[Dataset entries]

- - - - - - -

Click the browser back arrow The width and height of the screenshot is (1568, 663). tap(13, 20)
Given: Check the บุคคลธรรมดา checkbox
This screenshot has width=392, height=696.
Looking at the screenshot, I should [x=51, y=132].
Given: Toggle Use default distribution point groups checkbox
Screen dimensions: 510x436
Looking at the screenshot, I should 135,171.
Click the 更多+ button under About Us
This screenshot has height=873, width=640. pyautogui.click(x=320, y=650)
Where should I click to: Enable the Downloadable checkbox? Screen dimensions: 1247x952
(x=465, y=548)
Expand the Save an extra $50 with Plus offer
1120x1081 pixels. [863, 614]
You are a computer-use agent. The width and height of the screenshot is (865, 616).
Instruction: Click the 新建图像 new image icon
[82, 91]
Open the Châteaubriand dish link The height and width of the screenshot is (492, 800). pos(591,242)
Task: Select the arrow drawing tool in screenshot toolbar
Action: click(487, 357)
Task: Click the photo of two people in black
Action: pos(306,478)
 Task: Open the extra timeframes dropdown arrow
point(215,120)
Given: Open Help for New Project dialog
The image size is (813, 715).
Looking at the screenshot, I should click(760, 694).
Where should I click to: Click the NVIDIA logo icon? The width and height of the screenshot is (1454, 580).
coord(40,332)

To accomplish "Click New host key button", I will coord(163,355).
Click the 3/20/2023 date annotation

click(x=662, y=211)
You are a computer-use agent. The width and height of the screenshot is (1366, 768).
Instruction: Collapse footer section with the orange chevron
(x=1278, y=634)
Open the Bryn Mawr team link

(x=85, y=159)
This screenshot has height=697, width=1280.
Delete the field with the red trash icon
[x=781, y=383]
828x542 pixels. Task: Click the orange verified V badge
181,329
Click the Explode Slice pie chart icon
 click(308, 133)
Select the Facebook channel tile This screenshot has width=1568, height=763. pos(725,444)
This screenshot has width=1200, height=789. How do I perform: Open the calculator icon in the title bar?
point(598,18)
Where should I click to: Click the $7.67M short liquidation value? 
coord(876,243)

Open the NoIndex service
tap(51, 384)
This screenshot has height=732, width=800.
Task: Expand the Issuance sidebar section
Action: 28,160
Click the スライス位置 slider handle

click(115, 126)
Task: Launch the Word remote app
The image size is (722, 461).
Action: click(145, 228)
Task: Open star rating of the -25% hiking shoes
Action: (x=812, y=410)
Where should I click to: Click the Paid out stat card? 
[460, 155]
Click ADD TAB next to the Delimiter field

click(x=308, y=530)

- - - - - - -

Go through the data and copy every line that includes "agent".

You are a computer-use agent. The width and height of the screenshot is (865, 616).
You are a computer-use agent. The width and height of the screenshot is (1366, 768).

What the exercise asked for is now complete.